The unhealthy romantic idealization of a person, and of the beginning of a relationship, hurts our ability to see what's right in front of our eyes. Though an individual can rationalize that no one is perfect, they may still jump to the idea of falling in love for the "romantic intoxication," and "exhilaration" of admiring someone else, even when they themselves don't have their own self-admiration or self-confidence (pg 15).

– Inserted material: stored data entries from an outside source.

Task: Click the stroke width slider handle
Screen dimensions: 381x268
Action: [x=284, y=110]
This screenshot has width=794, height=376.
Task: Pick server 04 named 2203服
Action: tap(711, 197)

Moreover, when a lover starts to love/desire one back, de Botton explores the possibility of the self-sabotaging phenomena that may occur because one can't actually imagine someone liking them, since they don't really like themselves, and if that person that they like actually likes them back, the thought is, how could they? Ironically so, right when the one they want starts wanting them back, they decide they don't like them. Additionally, instead of romanticizing the idea of them liking you, once they actually do, you're forced to get out of the trance, and you're forced to also see their imperfections, just like your pre-existing ones.
 
But how does one prevent oneself from falling into such romantic spells or self-sabotaging (if it's even avoidable)? What's worse, what if one gets stuck in such a bad relationship? de Botton thinks self-love, self-understanding, and being compassionate are the answers to finding a good partner and not marrying the wrong person! Which is why I do think real love is partly preparation (prepared self-love, self-confidence, and self-understanding) meeting opportunity (luck)!
 
 
 
 
 
 
 
One doesn't have to be as cynical as Bukowski about Love, but maybe more realistic and self-compassionate like de Botton himself recommends, and more accepting of lost loves, like the poets below so tenderly illustrate.
Still, one great take-away from reading Essays in Love is that one should never feel ashamed for being single, or opting out of long-term love/relationships. If one has self-love, self-understanding, and self-compassion, one can have a good enough life to be endlessly happy, I think.
 
It's a romantic notion to even have a "love of ones life," though, of course do-able, and many people say they do (it's all subjective). But on this topic, I'd have to agree with de Botton: "Until one is close to death, it must be difficult to declare anyone as the love of one's life" (pg 4). Unless they both grow together, experiencing only one partner for their lives, it seems pretty stifling, not that it can't happen.
School of Life related: Art, music, and films are short and sweet compared to real life, but it seems romantic and odd to so easily fall prey to letting the arts lead our love lives. Of course, the main reason why we feel so connected to the arts is because we find it relateable and an expression of something we too want to express, but it shouldn't lead or influence our lives (say like if Beyonce drops an album about forgiving your cheating partner, it doesn't mean you should do the same...).